> _What you are asked to do_:
Filter this data down to the lines that hold "computer", and copy them.

> _Data for review_:
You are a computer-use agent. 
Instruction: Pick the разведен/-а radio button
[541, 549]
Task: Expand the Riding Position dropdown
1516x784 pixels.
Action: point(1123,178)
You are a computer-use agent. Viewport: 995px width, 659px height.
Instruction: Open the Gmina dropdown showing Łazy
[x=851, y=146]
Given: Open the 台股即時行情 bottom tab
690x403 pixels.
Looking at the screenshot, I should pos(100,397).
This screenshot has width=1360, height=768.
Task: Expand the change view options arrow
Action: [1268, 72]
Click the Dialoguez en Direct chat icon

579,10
--
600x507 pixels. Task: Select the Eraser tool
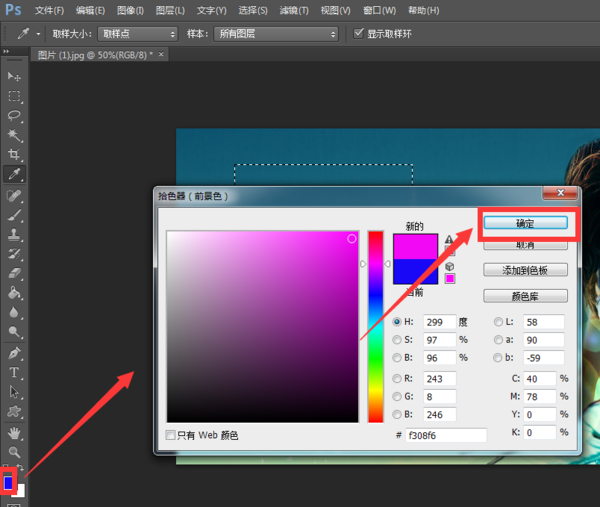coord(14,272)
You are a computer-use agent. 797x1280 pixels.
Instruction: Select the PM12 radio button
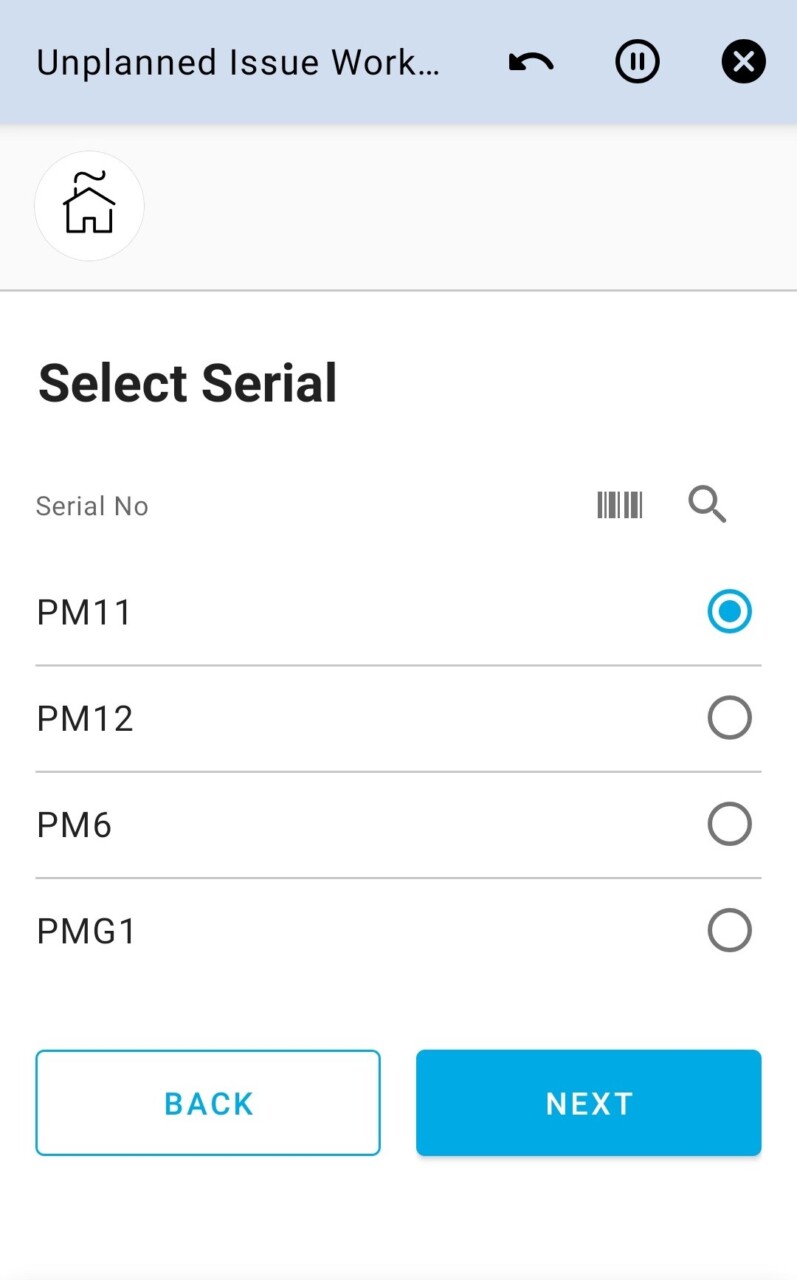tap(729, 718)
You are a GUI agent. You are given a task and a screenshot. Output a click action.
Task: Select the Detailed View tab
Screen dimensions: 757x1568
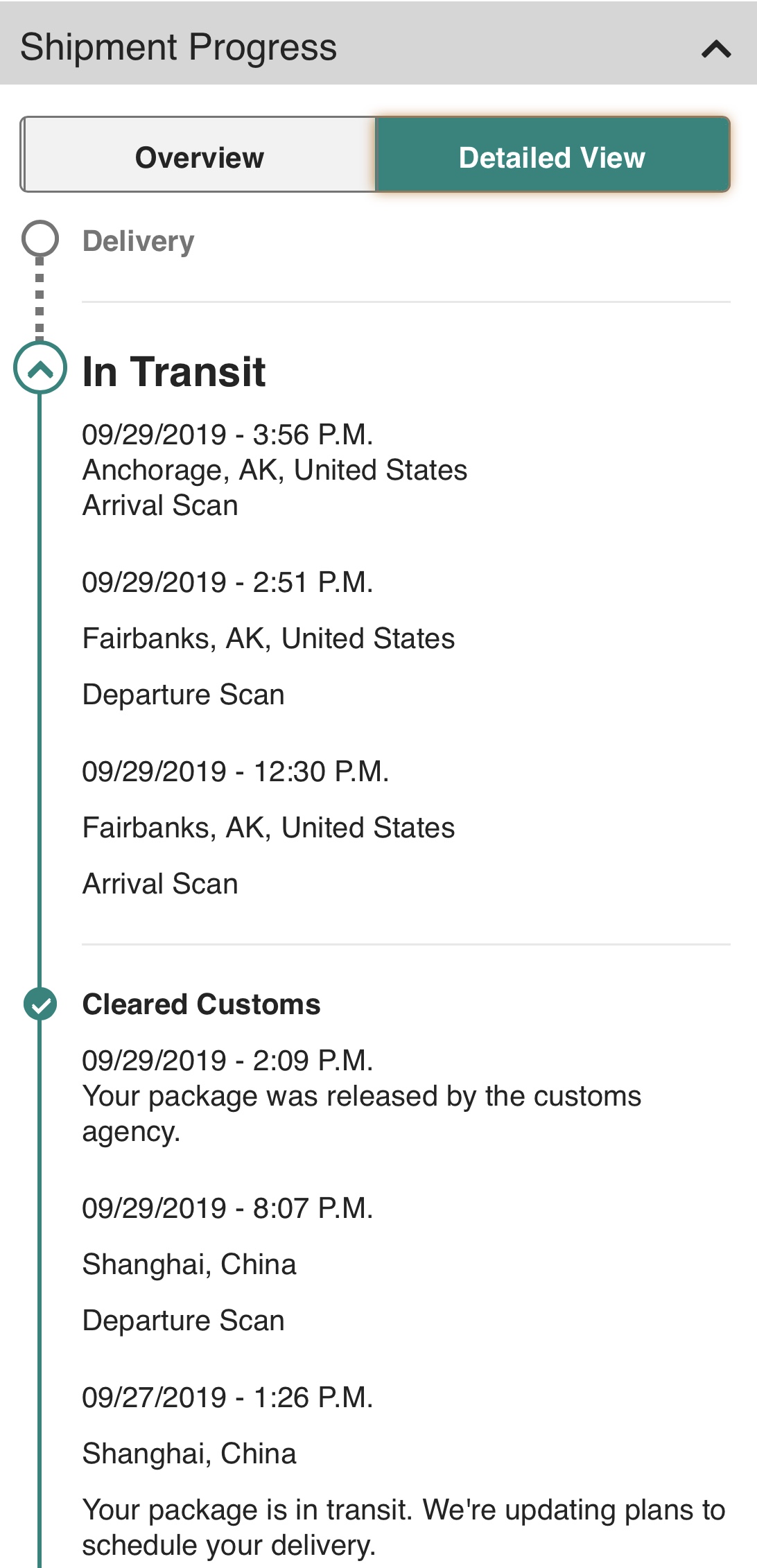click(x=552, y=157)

> _Written solution_:
You are a computer-use agent. 
You are a computer-use agent. Viewport: 995px width, 659px height.
You are a computer-use agent. 797x1280 pixels.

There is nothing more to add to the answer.